We did not observe an overall significant difference in the other hemodynamic parameters measured following dobutamine infusion. In detail, we analysed both NFD and TFD, as parameters of flow displacement. While some studies identified an association between increased NFD and aortic dilation [30,31,32] and others found it to be related to left ventricular remodelling [33], we did not observe any significant changes because our animal cohort was a healthy one. We found only a significant change in TFD after induction of stress in the RPA, however, we cannot draw any pathophysiological conclusions.

While reproducibility analysis is a standard operating procedure in clinical studies, this is not always the case in pre-clinical ones, where newly developed techniques and methodologies need strong precision and accuracy assessment. On this topic, in a previous study from our group we were able to show a high reproducibility of LV strain measured with CMR-FT [16]. In the present study, an excellent reproducibility was observed in the baseline measurements for both flow and velocity in all the pulmonary vessels.

At stress the reproducibility was found to be high for the mean flow in all the pulmonary vessels. While a good reproducibility was found also for mean peak velocity at the PT, a poor one was observed in LPA and RPA. We infer that may be due to a reduced level of accuracy of MEVISFlow in identifying the changes in the velocity vectors with decreasing vessel calibres.

The concept behind the present work is to offer reference values of healthy animals for future works, especially in large animal models where there is a need to keep the number of experiments at the minimum. This pilot study may be useful for the realization of future animal models of disease, concerning the pulmonary and right ventricle disease which remain relatively understudied.

Moreover, in the current work we were able to describe the flow and velocity of a proximal left pulmonary branch in 7 out of 9 pigs. Previous works in swine described the anatomical occurrence of up to 6 pulmonary veins [34], while another study reported the presence of a proximal right pulmonary branch [35], making our finding of a proximal additional left pulmonary branch expected. Nonetheless, we were able to report for the first time the flow and velocity analysis of such a branch unveiling the possibilities that 4D-flow MRI may offer.

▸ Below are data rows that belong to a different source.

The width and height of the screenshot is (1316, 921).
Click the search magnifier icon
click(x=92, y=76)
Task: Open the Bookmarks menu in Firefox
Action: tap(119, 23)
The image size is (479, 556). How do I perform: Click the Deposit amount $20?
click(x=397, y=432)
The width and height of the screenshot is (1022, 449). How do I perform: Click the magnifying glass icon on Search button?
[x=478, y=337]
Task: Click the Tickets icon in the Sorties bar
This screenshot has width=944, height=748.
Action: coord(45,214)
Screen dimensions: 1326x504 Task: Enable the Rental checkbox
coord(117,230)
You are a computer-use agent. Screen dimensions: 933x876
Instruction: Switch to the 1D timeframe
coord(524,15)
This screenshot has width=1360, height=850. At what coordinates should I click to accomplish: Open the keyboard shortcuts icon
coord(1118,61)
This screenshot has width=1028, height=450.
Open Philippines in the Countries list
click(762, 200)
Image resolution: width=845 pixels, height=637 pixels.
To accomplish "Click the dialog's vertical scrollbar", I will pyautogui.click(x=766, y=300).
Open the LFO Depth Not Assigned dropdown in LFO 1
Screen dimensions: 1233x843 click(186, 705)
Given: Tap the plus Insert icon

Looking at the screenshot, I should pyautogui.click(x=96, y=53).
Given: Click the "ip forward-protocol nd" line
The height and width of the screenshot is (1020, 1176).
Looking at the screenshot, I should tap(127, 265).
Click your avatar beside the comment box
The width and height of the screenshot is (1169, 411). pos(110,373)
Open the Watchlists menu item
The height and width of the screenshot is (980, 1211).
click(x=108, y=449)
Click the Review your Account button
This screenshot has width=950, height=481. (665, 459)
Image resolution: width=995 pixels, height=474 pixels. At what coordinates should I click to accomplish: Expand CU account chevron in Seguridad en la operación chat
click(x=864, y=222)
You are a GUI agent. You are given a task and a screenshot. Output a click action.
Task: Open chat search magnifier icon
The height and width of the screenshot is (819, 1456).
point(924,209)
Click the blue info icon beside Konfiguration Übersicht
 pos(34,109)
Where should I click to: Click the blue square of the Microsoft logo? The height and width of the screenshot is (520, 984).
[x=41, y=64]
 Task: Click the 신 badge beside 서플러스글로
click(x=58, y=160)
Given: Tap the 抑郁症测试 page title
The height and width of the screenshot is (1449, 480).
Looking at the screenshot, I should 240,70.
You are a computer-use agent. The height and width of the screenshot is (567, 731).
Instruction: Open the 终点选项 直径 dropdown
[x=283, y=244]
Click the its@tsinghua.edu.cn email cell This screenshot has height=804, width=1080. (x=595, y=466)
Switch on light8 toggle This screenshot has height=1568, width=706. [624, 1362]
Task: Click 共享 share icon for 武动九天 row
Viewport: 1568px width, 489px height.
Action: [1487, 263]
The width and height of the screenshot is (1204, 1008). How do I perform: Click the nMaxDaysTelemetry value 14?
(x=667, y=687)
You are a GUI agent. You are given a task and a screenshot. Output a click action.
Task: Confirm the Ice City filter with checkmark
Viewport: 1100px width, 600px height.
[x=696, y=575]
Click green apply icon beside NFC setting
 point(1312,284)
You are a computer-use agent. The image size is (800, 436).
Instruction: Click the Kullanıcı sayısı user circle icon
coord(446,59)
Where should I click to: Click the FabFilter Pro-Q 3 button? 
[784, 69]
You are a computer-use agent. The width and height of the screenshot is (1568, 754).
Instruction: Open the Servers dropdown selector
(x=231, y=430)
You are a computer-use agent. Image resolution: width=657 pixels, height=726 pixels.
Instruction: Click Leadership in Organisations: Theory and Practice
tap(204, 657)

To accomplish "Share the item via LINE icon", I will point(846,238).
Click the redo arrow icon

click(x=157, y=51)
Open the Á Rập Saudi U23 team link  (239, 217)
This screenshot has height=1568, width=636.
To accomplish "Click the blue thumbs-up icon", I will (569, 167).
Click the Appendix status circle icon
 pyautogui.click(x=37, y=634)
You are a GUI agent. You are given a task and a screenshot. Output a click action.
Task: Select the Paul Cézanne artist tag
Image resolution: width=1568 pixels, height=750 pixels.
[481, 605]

Nevertheless, our study is not exempted from limitations that need to be addressed. The experiments were performed during anaesthesia, being a possible confounder for reproducibility of the measurements. The study is limited due to the small number of animals, and larger sample size may be required to detect more subtle differences. The addition of a 25% dropout rate (proportion of eligible subjects who will not complete the study or provide only partial information) before planning a study can further increase the final sample size and confirm the present results. Nonetheless, in one of our previous studies we were able to show that 5-to-11 pigs are required to achieve a 10% change in global longitudinal and circumferential strains, therefore, even if applied to other parameters, we can reasonably state that our animal cohort (n = 9) might be sufficient to evaluate major differences between groups.

Furthermore, we have employed unmodified protocols that had previously been validated in congenital heart disease and involved VENC up to 250 cm/s. In retrospect, the averaged peak velocities encountered in our animal cohort were found to be 90 cm/s and 140 cm/s during rest and stress, respectively. Therefore, smaller VENCs would have been feasible for reduced noise in the velocity maps, without the risk for wraparound artifacts in the (heterogeneous) flow patterns in the acquired 4D-flow MRI volume.

Flow datasets were checked for motion artifacts by the observers. Rest and stress images were not co-registered and the ROIs drawn at rest were not transferred to the stress dataset. The observers were trained to identify the location of MPRI manually, which might introduce additional errors.